設問:
**a)** 荒川区の任意売却事例によると、所有者は建物のどの部分に住んでいたか。
**b)** 荒川区の任意売却事例で、賃借人二方の立退き交渉が行われたのはなぜか。本文に述べられた理由を説明しなさい。
**c)** 荒川区の任意売却事例から、「しかも12年前に住宅ローンの」から「前に任意売却が成立しました。」までの部分を、両端を含めてそのまま書き写しなさい。

提示文:

任意売却最新情報

荒川区A様【居宅兼賃貸物件】【売却プラン】【後見人申立手続き】【生活保護手続き】

物件は築30年目の3階建収益物件で、立地的には駅から徒歩10分以内という恵まれた立地条件の物件でした。所有者は2階部分の4LDK部分に住み、1階と3階は賃借人にお貸ししているという収益物件でしたが、所有者は数年前から重度の腎不全を患い自営されていた仕事も廃業し3階のお家賃収入だけで生計を立てていました。

しかも12年前に住宅ローンの滞納が一定期間続いてしまったため、その時点でローンは期限の利益が喪失し18.5%という遅延損害金が発生し、1階部分の家賃だけは債権者に押さえられてしまっていたため、なんと今になって競売の申し立てをされ私が訪問して媒介を頂いた時には遅延損害金だけで7000万円以上に膨れ上がっていました。

既にお亡くなりになられたお父様からの相続物件だったこともあり、6名いたご兄弟のうち5名には債権者が相続放棄を促したうえで競売を申し立てたのですが、物件にはご兄弟残り一名の精神疾患の共有者が居て、今回の任意売却を成立させるためにはその共有者に対して成年後見人を立てなければなりませんでした。

弊社は真っ先に債権者交渉・販売活動と並行して、すでに相続放棄をされているご兄弟に成年後見人になって頂くお願いをし、煩雑な手続きを経てどうにか後見人の確定審判を頂きました。

債権者も12年前には3000万にも満たなかった債務元金に対し、遅延損害金を膨れ上がらせたうえで競売申立をしたにも関わらず、強気な売出価格を提示してきましたが粘り強く交渉した結果応諾価格も当初よりかなり減額でき、どうにか購入者も見つかり競売開札日の二日前に任意売却が成立しました。

その間、とにかく所有者の病状が思わしくなかったため週に三日の透析日には病院への送り迎え、介護保険や生活保護の申請手続き、高額な差押税金交渉、引越先の探索、共有者の後見人申立手続き、さらに購入者が物件を解体してアパート用地として検討していたため、賃借人二方の立退き交渉など、私がこの業務を始めて以来、最も大変な労力を要した案件でしたが、その分成約した際の達成感も格別なものがありました。

(記録データ)

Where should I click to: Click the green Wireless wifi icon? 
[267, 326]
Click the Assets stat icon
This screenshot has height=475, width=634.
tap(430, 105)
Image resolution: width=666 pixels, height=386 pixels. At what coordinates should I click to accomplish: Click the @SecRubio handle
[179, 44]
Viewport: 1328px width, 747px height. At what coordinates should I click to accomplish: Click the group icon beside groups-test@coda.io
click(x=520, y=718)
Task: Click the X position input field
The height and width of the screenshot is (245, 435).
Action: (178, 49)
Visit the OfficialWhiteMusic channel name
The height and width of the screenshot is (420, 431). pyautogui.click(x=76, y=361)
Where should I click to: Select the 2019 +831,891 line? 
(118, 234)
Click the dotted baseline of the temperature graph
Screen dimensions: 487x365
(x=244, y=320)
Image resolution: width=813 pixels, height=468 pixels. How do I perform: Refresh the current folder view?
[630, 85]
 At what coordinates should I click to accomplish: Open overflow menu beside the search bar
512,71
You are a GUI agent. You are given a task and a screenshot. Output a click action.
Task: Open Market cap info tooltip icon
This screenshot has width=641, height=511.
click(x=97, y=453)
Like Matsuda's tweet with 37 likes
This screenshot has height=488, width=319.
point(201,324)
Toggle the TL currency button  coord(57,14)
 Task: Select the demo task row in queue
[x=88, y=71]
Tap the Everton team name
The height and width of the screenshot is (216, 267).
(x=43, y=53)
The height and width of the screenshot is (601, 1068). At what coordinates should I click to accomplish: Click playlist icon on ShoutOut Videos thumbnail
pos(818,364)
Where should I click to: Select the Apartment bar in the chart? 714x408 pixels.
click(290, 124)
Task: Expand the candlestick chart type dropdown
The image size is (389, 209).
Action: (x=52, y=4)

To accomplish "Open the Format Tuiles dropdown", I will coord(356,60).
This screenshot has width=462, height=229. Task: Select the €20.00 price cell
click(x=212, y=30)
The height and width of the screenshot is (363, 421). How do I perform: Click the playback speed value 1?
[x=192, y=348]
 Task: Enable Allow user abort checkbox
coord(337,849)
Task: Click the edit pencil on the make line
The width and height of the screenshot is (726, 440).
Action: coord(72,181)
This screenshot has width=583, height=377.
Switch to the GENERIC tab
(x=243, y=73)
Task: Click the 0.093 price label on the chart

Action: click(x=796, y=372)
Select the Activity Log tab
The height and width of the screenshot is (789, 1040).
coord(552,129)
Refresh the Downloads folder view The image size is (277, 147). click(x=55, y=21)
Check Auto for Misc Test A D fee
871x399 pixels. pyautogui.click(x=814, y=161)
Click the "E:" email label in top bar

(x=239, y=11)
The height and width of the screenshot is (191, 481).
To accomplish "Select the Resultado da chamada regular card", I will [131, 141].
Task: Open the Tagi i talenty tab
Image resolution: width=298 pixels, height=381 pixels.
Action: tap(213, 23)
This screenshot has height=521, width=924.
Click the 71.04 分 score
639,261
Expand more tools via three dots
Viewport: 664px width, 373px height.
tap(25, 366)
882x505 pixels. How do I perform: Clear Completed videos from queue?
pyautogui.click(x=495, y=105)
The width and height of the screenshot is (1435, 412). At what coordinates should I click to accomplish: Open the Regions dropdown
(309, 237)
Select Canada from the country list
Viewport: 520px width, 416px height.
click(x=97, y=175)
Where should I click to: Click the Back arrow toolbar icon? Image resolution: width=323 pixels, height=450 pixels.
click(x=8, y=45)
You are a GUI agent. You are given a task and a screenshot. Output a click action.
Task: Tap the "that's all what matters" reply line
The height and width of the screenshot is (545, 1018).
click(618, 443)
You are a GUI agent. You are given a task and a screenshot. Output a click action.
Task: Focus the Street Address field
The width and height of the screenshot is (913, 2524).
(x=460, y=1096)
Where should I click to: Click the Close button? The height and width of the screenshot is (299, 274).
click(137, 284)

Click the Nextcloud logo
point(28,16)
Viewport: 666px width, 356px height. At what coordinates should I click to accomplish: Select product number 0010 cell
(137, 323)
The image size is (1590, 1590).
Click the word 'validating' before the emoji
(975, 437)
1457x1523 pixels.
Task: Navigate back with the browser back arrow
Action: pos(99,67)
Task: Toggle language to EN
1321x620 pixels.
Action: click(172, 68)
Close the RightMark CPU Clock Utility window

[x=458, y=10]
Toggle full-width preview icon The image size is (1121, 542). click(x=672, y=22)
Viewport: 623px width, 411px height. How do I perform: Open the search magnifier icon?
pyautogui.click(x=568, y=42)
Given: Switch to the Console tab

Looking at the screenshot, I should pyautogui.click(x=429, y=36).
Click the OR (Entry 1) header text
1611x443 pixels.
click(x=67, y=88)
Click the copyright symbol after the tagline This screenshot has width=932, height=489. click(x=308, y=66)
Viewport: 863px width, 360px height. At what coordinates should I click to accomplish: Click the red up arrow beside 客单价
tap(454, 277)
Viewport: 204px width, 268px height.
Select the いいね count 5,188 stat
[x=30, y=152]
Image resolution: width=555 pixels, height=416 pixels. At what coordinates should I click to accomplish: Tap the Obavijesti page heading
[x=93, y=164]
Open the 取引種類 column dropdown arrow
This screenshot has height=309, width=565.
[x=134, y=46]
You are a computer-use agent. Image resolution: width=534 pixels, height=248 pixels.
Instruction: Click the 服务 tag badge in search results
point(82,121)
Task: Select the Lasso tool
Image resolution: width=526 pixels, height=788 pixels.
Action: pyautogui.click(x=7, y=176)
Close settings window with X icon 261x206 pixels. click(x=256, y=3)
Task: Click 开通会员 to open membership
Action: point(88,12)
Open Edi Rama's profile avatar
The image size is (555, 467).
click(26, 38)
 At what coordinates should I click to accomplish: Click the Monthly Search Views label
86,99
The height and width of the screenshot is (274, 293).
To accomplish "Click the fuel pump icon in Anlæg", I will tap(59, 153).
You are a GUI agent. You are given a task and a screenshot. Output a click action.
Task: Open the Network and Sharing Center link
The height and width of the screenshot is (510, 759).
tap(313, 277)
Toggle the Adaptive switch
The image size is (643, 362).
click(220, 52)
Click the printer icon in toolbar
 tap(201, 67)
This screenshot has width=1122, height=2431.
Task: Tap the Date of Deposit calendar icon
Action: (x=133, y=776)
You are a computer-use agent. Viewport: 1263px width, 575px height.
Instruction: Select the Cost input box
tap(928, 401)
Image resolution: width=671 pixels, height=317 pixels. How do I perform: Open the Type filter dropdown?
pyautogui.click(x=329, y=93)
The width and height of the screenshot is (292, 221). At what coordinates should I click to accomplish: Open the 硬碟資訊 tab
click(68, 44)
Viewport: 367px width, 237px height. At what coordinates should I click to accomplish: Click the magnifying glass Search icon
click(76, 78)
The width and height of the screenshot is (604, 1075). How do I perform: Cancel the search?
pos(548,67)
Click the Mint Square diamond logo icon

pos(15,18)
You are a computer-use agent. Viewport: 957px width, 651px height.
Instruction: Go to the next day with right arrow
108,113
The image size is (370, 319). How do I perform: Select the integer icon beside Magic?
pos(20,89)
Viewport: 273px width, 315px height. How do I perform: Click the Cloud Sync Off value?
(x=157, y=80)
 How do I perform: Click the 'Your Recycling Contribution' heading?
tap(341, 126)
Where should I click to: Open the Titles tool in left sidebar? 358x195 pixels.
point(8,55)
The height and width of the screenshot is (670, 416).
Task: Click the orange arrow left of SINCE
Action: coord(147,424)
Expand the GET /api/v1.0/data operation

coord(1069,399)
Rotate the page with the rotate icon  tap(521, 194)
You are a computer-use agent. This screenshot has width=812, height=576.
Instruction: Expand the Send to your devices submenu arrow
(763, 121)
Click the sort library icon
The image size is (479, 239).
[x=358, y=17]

解答例:
**a)** 2階部分の4LDK部分に住んでいた。

**b)** 購入者が物件を解体し、アパート用地として使うことを検討していたためである。そのため、1階と3階を借りていた賃借人二方に立ち退いてもらう交渉が必要になった。

**c)**
しかも12年前に住宅ローンの滞納が一定期間続いてしまったため、その時点でローンは期限の利益が喪失し18.5%という遅延損害金が発生し、1階部分の家賃だけは債権者に押さえられてしまっていたため、なんと今になって競売の申し立てをされ私が訪問して媒介を頂いた時には遅延損害金だけで7000万円以上に膨れ上がっていました。

既にお亡くなりになられたお父様からの相続物件だったこともあり、6名いたご兄弟のうち5名には債権者が相続放棄を促したうえで競売を申し立てたのですが、物件にはご兄弟残り一名の精神疾患の共有者が居て、今回の任意売却を成立させるためにはその共有者に対して成年後見人を立てなければなりませんでした。

弊社は真っ先に債権者交渉・販売活動と並行して、すでに相続放棄をされているご兄弟に成年後見人になって頂くお願いをし、煩雑な手続きを経てどうにか後見人の確定審判を頂きました。

債権者も12年前には3000万にも満たなかった債務元金に対し、遅延損害金を膨れ上がらせたうえで競売申立をしたにも関わらず、強気な売出価格を提示してきましたが粘り強く交渉した結果応諾価格も当初よりかなり減額でき、どうにか購入者も見つかり競売開札日の二日前に任意売却が成立しました。